Ensuite, j’utilise le chat. Il y a des gens, notamment des jeunes qui, dans une table ronde, ne parleront pas. Dans un chat, ils se lâchent. C’est très efficace. On a 250 personnes en ligne pendant l’heure et on répond à une cinquantaine de questions. On met le résultat sur le site de l’entreprise pour que tous les employés puissent le consulter.

Et la parité homme/femme ?

Pierre Danon : La parité me paraît aujourd’hui de mieux en mieux prise en compte. Sur le plan du recrutement dans les conseils d’administration en France par exemple, actuellement on ne nomme presque plus que des femmes !

Cette réglementation ne parasite-t-elle pas le recrutement qui doit être basé sur la compétence ?

Pierre Danon : Ce n’est pas grave. Il arrive un moment où la situation est tellement caricaturale qu’on a besoin de cela. Et puis on trouve des femmes très compétentes dans tous les domaines.

La rémunération des dirigeants ?

Pierre Danon : Ce n’est pas un sujet facile. On aimerait que la rémunération des dirigeants soit composée d’une partie fixe, si possible pas trop élevée, et que le reste soit fortement indexé sur la performance. La vraie difficulté, c’est l’appréciation de la performance. On a beaucoup de progrès à faire.
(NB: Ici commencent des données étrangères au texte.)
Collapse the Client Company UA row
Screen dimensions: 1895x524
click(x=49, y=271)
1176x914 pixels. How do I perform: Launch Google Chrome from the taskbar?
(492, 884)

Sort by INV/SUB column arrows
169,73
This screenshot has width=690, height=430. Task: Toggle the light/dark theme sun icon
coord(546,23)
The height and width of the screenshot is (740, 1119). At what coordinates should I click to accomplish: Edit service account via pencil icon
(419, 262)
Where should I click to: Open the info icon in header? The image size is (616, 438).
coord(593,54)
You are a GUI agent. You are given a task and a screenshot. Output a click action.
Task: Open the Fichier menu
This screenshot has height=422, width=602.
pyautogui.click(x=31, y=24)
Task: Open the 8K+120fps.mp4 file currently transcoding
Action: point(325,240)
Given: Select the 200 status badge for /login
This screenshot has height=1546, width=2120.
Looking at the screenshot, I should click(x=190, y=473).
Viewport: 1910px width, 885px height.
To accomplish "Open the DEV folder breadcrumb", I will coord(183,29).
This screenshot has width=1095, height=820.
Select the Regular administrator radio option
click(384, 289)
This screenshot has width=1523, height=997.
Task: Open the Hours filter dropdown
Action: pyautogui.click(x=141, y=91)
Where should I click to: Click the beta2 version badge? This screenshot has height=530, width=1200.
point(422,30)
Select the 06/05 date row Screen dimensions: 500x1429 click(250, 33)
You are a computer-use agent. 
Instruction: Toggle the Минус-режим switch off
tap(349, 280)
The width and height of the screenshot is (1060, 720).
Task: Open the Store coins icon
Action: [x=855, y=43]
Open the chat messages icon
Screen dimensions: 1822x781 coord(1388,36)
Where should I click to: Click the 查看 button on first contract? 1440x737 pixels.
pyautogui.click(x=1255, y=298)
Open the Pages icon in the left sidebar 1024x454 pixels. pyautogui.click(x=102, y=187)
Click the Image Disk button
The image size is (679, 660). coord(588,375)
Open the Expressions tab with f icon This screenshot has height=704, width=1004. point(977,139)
Mais en Angleterre, par exemple, c’est quelque chose qui se met en place, par comparaison avec l’évolution d’autres sociétés sur les mêmes marchés. 

Qu’aimeriez-vous que l’on dise de vous une fois que vous aurez fermé la porte ?

Pierre Danon : Des collaborateurs m’ont dit « Comme patron, tu m’as beaucoup apporté. » J’aime aussi que les clients disent « Ça n’allait pas avant qu’il soit là et maintenant ça va mieux. » J’aime bien laisser une trace.